INFORME FOLHA
Jejum pela paz
O prefeito Barbosa Neto vai promover hoje, das 6 às 12 horas, o 16º jejum pela cidade de Londrina. Os jejuns geralmente contam com a presença de religiosos de diversas denominações cristãs, como pastores, padres, grupos de louvor e grupos de igrejas. Todo primeiro sábado do mês há a reunião com o objetivo de orar pela paz em Londrina. Segundo a assessoria da prefeitura, ''toda a comunidade é convidada a participar do momento de oração e jejum pela cidade''.
Prefeitura nos Bairros
O programa Prefeitura nos Bairros será realizado na próxima terça-feira no Novo Amparo, região norte de Londrina. Os moradores do bairro e imediações serão atendidos pelo prefeito Barbosa Neto (PDT) e secretariado municipal a partir das 6 horas. A distribuição de senhas ocorrerá por ordem de chegada até as 11 horas. Quem quiser falar com o prefeito deverá ir até a Escola Municipal Elias Kauam, localizada na rua Maria Garcia Lopes, 178. Cada pessoa tem até cinco minutos para fazer críticas, elogios e encaminhar suas demandas, a fim de que sejam solucionadas.
Mais ações no MP
A Promotoria de Justiça de Proteção do Patrimônio Público de Apucarana propôs na última quinta-feira uma ação civil pública por ato de improbidade administrativa contra vereador Mauro Bertoli (ex-presidente da Câmara Municipal de Apucarana) e o servidor municipal Julio Cesar Ravazzi Santos, da Casa Legislativa. Ambos são acusados da prática de promoção pessoal, por meio de inclusão, nas placas dos veículos oficiais da Câmara, das iniciais do sobrenome de Bertoli e dos números que o vereador utiliza em suas campanhas eleitorais. Além da condenação dos dois por improbidade, o Ministério Público do Paraná requer, liminarmente, a substituição das placas dos veículos oficiais que fazem referência ao vereador.
Câmara avalia
A presidência da Câmara de Apucarana, acatando pedido de vários vereadores, anunciou ontem que vai tomar todas as medidas internas necessárias para apurar as denúncias de irregularidades apontadas pelo Ministério Público no que diz respeito à compra de pães pela Prefeitura através do Iprohpar e à escolha de placas para os veículos do Legislativo, durante a gestão do ex-presidente Mauro Bertoli (PTB).
Expulsões
Segundo informações da Controladoria-Geral da União (CGU), o Governo Federal expulsou, no último mês de julho, 98 servidores envolvidos em diversos tipos de irregularidades, principalmente vinculadas à corrupção. O número é recorde quando comparado com as expulsões ocorridas em qualquer outro mês, desde 2003. Outro recorde ocorreu no número de expulsões registradas no período de janeiro a julho (328), em comparação com o mesmo período de qualquer outro ano, a partir de 2003.

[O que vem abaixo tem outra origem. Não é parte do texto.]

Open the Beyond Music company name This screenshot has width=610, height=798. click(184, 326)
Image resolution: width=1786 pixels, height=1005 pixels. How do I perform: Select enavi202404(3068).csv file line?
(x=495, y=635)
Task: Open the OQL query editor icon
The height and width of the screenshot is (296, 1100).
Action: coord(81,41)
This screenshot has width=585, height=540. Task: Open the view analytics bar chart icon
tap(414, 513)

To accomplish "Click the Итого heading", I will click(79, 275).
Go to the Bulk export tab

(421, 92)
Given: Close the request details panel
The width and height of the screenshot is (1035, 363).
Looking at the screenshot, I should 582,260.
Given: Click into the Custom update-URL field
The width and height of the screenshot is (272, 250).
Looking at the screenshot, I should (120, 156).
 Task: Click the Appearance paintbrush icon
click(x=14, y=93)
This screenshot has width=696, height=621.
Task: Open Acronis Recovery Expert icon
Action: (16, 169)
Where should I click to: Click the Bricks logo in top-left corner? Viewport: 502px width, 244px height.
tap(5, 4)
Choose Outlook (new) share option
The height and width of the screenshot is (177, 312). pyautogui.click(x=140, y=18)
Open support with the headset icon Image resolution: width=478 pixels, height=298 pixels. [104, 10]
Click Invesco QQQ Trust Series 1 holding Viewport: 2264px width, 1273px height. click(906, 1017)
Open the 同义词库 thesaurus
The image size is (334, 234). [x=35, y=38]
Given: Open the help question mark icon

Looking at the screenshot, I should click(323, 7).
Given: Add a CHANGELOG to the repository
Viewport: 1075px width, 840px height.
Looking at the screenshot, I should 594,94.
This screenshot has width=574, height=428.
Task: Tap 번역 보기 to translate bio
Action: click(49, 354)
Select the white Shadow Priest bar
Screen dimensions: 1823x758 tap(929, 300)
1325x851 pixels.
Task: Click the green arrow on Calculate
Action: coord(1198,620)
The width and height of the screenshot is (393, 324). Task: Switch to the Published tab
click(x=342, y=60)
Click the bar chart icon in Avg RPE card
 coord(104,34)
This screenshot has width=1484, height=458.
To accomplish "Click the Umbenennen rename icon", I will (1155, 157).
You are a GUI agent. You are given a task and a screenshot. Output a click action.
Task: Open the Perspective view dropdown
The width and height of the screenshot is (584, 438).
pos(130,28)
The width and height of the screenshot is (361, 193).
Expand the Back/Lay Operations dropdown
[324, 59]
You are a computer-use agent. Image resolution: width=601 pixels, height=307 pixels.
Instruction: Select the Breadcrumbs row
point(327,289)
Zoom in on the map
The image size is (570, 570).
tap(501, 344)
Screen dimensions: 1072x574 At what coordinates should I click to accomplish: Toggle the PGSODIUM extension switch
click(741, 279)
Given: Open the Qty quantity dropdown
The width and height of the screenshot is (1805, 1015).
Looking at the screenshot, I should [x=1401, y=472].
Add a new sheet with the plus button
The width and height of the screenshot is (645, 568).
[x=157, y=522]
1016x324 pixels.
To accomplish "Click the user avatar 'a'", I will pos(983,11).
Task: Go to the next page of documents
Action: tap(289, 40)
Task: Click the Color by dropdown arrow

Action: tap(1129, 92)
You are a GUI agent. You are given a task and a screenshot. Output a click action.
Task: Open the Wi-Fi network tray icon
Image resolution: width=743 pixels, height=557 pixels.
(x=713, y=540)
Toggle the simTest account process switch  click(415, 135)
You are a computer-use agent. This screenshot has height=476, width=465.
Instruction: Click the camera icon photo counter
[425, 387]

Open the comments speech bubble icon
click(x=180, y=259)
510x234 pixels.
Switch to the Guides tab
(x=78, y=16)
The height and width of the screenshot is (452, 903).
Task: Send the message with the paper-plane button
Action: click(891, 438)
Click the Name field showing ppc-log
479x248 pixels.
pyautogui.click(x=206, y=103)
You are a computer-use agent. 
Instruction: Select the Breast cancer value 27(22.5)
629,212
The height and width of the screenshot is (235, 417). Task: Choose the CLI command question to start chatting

- O Governo já teria aplicado punições a 3.297 agentes públicos por envolvimento em práticas ilícitas, no período entre janeiro de 2003 e julho de 2011.
- Os dados são do último levantamento realizado pela CGU, do total de penas expulsivas no período. As demissões somaram exatos 2.812 casos; as destituições de cargos em comissão, 281; e as cassações de aposentadorias, 204.
Motivos
O principal motivo das expulsões, entre os relacionados com a prática de corrupção, foi o uso do cargo para obtenção de vantagens, que respondeu por 1.751 casos, o que representa 32,23% do total. A improbidade administrativa vem a seguir, com 1.056 casos (19,44%), enquanto as situações de recebimento de propina somaram 304 casos (5,60%).
Contra Derosso 1
Militantes ligados a partidos de oposição ao vereador João Cláudio Derosso (PSDB), presidente da Câmara de Curitiba, já tentaram mobilizar a população para protestar contra o tucano, mas a manifestação acabou reunindo pouca gente no Centro da Capital. Agora, o PPS vai fazer uma nova tentativa. A vereadora Renata Bueno (PPS) disse que vai estar hoje, a partir das 9 horas, na Boca Maldita, para tentar mobilizar a população.
Contra Derosso 2
Renata Bueno protocolou na última quarta-feira um pedido de afastamento de João Cláudio Derosso, por 90 dias, mas a Procuradoria Jurídica da Câmara de Curitiba divulgou um parecer contrário à pepessista. A Procuradoria Jurídica entende que o afastamento do presidente da Casa, antes da análise das denúncias, não encontra respaldo legal. Derosso está sendo investigado por conta de supostas irregularidades em contratos de publicidade firmados entre o Legislativo e a empresa da mulher do tucano, Cláudia Guedes.
Perguntinha
A crise na área da Saúde em Londrina vai ter fim algum dia?